Advantages and disadvantages to accepting a plea deal
If you have been arrested and charged with a crime, the next steps in the process are critical. In many cases, a prosecutor may offer you a plea deal to avoid a lengthy trial and still get a conviction. If you accept the plea deal, you will likely be required to plead guilty to a lesser charge, in exchange for a reduced sentence. However, if you choose to reject the plea deal, you are essentially choosing to take your chances in court. Before deciding what to do, you should consider the pros and cons of accepting a plea deal.
Advantages to a plea deal
There can be many advantages to accepting the plea deal the prosecutor offers you. As mentioned, one of the main advantages is a more lenient sentence or the possibility of having some of the more serious charges against you dropped. Many defendants prefer knowing exactly what is going to happen over the uncertainty of a trial, while avoiding the publicity of a trial. Refusing a plea deal and going to trial could also mean that you end up with more serious convictions on your record and more serious penalties than you would have had if you accepted the deal.

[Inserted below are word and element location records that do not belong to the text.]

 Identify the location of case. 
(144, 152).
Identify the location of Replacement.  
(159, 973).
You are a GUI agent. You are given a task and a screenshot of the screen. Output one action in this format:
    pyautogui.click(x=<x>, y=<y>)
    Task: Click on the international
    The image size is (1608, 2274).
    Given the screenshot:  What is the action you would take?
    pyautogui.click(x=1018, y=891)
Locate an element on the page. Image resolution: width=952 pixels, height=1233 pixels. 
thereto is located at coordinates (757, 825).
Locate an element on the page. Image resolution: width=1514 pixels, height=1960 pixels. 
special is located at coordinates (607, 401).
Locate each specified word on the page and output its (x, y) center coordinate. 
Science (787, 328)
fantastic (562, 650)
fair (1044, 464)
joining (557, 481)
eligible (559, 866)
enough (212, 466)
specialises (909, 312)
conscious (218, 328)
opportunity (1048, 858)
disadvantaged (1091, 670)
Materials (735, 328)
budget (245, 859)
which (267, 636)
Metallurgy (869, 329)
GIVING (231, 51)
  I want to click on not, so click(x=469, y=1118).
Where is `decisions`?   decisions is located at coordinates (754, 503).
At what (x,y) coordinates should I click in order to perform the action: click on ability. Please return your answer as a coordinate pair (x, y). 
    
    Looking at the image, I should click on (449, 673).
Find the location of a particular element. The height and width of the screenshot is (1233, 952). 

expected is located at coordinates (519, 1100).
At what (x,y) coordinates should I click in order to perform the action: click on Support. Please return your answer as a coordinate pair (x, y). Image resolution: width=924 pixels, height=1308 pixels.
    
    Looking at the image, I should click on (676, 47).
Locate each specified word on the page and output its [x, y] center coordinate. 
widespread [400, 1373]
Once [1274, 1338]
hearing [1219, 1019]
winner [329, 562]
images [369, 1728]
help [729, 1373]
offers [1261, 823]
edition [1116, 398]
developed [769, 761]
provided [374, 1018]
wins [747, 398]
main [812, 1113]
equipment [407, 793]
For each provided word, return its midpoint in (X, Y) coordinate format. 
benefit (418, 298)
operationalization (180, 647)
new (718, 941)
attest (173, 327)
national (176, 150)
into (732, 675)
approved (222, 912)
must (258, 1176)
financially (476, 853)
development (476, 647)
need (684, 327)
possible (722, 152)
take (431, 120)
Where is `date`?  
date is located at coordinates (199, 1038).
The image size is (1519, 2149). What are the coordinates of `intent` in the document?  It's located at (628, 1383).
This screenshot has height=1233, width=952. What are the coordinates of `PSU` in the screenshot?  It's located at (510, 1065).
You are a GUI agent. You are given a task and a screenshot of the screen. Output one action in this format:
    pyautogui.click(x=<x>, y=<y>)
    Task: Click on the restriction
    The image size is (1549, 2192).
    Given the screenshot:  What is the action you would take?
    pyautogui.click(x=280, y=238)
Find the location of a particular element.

Disadvantages to a plea deal
Pleading guilty to a less serious charge and getting a reduced sentence may sound good in theory, but there are disadvantages to accepting a plea deal. For one thing, it is important to remember that you are still pleading guilty to a criminal charge, even though it may be a lesser charge. That means that you will have a conviction on your criminal record, which good impact your reputation in the community, job prospects, and other areas of your life long after you serve your sentence.
Should I accept a plea deal?
Approximately 90 percent of criminal convictions stem from guilty pleas, while only 10 percent of cases go to trial. Ultimately, accepting plea deal may be in your best interest depending on the circumstances surrounding your arrest and charges. Some factors to consider when making your decision include:
- The severity of the crime/crimes you are charged with.
- The strength of the prosecutor’s case against you.
- The likelihood of a guilty verdict if you reject the plea deal and go to trial.
An experienced criminal defense attorney has likely seen hundreds of cases and can help you make this crucial decision. You and your attorney can work together to decide what is best for you in the long term.